Pushing up the price level in April was a 0.7% MoM increase in the transport component (reflecting crude oil price increases). A 1.6% increase in recreation and culture points to the recovery of the service sector, as does the 0.5% increase in restaurants and hotels (miscellaneous prices up 0.5% MoM too).

Korean CPI by component (MoM%)

Source: CEIC
CEIC

Inflation hasn't finished rising yet

Inflation in Korea hasn't topped out yet and base effects are even more favourable next month, where a similar 0.2%MoM increase would take headline inflation for May to 2.8%. The depressed price level in Korea through the latter part of 2020 will provide further year-on-year support, so even without any underlying inflation, we anticipate that the 3% inflation level will be breached with the release of the July CPI data in August this year, and inflation will remain close to this level for the rest of the year before drifting back to about 2% in 2022.

And it will not be until 2022 at the earliest, that we think the Bank of Korea (BoK) will start to look more closely at the data with a view to an eventual tightening of policy rates, which we anticipate starting very slowly later that year.

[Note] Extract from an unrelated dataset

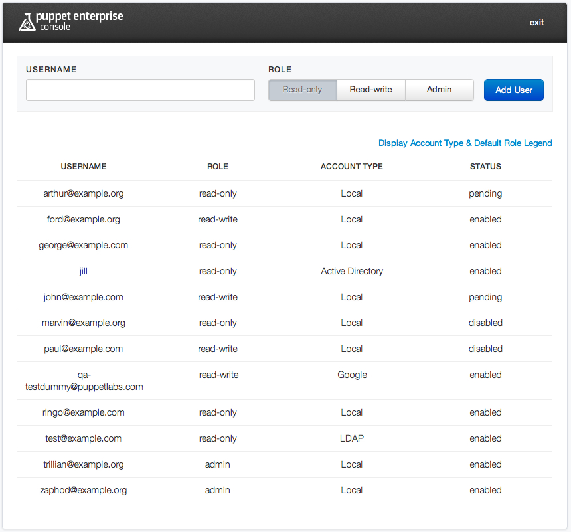Click disabled status for marvin@example.org
Viewport: 571px width, 532px height.
[485, 323]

Key to such decisions will not be year-on-year growth rates, but the underlying rates of annualised growth - telling the BoK what is happening to prices now, not what happened 12 months ago. Right now, the 3m/3m annualised growth rate of headline inflation has picked up, but from around zero at the beginning of the year, to only about 1.2% now. This rate will have to pick up a lot further and then stay elevated to cause the BoK any concern about its current policy stance.